While not wishing to be bound by any theory, it is believed that the peroxygen compound and chelate react synergistically to remove most foreign deposits. The peroxygen compound releases oxygen molecules which break down bonds in the foreign deposit. The chelate reacts with and ties up dissolved metals in the water which would otherwise react with and neutralize the oxygen. It is further believed that the metasilicate and builder peptize or emulsify (e.g. solubilize) proteins or fat. The metasilicate and builder together provide sufficient alkalinity to sopanify the high levels of fat in many foreign deposits.
The peroxygen compound preferably includes a perborate or a percarbonate and more preferably a percarbonate. The perborate or percarbonate can be complexed with a metal selected from the group including sodium, lithium, calcium, potassium, and boron. The cleaning composition preferably includes from about 10% to about 40% by weight, and more preferably from about 25% to about 40% by weight, of the peroxygen compound. The metasilicate is preferably an anhydrous metasilicate complexed with a metal selected from the group including sodium and potassium. The metasilicate can be replaced with a sesquisilicate. The cleaning composition preferably includes from about 10 to about 30% by weight of the metasilicate.

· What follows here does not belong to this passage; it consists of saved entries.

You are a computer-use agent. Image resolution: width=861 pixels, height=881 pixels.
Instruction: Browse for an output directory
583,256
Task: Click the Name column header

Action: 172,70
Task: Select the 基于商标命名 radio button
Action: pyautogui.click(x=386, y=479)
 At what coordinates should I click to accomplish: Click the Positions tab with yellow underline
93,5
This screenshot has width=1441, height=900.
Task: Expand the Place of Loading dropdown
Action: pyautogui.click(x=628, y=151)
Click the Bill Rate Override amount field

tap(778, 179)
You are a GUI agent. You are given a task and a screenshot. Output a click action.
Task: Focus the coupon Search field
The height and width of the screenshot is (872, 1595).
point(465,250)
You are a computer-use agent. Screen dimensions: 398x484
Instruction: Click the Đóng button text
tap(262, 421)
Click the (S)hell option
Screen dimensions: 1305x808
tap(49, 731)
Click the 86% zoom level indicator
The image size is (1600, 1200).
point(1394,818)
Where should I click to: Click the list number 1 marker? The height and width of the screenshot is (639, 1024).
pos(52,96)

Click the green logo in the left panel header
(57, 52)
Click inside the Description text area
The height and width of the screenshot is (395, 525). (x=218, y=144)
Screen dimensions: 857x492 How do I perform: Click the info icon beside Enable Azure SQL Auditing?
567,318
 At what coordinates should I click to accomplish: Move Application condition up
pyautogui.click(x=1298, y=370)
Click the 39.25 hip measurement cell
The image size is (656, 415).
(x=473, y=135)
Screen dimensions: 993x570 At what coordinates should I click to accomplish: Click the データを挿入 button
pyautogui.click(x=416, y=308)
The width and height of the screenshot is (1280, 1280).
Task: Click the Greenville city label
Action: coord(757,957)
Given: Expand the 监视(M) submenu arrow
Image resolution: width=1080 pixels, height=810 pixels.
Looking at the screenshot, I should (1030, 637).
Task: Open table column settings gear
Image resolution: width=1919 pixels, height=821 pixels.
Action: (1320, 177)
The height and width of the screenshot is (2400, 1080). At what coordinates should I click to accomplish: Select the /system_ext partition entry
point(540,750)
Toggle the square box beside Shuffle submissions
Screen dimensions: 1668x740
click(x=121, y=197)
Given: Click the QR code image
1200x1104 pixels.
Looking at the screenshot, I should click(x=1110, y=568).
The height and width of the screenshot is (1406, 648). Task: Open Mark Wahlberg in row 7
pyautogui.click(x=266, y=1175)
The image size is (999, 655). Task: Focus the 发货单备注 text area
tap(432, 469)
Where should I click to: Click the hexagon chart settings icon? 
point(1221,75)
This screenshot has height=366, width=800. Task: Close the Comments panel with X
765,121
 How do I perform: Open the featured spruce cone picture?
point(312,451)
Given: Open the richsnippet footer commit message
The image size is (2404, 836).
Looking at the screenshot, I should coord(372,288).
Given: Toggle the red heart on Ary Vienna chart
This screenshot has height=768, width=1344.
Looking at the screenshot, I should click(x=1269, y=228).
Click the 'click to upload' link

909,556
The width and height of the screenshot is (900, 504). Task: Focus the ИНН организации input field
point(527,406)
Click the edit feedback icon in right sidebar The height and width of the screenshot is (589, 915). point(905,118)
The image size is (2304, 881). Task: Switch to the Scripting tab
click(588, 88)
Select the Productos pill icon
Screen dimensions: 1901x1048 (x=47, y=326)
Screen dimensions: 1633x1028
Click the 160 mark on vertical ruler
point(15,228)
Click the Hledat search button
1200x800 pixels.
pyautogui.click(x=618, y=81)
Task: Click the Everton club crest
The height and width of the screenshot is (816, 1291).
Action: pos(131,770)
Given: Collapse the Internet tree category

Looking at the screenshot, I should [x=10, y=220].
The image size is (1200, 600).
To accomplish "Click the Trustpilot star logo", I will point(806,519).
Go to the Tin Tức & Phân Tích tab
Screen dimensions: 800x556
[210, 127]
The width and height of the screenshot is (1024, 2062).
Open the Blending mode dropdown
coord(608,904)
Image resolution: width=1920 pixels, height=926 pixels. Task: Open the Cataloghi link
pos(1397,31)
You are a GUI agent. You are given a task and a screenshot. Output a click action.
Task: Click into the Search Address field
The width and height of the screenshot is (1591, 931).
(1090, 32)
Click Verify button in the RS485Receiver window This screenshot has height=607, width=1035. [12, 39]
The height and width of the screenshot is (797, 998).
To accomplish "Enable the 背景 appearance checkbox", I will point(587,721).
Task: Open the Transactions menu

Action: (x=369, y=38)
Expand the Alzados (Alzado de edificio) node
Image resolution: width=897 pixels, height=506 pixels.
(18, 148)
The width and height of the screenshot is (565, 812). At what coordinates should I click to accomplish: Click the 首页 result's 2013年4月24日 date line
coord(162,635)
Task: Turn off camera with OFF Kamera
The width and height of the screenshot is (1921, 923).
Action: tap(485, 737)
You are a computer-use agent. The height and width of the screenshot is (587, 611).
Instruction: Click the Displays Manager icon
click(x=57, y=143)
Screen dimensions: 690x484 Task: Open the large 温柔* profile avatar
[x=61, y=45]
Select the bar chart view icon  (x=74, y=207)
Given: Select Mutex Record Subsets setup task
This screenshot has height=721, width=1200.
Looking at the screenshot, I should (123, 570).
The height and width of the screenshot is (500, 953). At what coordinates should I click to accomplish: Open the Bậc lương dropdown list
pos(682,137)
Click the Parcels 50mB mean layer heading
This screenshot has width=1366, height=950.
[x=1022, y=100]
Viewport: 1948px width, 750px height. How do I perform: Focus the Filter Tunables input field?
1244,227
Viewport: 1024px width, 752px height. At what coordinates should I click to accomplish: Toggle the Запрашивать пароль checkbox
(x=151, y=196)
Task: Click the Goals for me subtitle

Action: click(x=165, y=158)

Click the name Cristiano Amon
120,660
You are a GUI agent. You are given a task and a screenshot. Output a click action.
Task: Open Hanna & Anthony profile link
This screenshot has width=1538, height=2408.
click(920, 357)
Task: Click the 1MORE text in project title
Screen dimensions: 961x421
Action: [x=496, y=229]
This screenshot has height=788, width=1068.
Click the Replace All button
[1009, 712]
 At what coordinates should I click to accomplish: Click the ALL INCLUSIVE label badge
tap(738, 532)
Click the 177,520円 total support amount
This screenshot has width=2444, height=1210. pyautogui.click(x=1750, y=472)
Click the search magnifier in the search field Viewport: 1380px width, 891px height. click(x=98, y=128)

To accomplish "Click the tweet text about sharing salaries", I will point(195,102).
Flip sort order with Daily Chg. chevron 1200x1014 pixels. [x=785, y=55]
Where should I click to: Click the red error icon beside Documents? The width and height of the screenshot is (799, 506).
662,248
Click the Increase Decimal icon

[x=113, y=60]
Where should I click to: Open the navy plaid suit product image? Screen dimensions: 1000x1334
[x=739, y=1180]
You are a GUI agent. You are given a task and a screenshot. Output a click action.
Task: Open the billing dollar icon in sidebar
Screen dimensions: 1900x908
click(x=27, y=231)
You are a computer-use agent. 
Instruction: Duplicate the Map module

The chelate is preferably a derivative of a carboxylic or phosphonic acid. More preferably, the chelate is selected from the group consisting of EDTA, NTA, and other derivatives of a carboxylic acid or a derivative of a phosphonic acid, such as poly(alkylphosphonic acid), (e.g., sold under the trademark
ACUSOL 505ND) . The EDTA acid is preferably in the form of a salt, such as a sodium salt ("ETDA-Na4 ") or a potassium salt, as the salt is more water soluble than the acid. The cleaning composition preferably includes from about 3 to about 8% by weight of the chelate.
It is preferred that the peroxygen compound, metasilicate, and chelate are all salts having the same cation. More preferably, all of the salts in the cleaning composition have the same cation. The preferred cation is sodium or potassium.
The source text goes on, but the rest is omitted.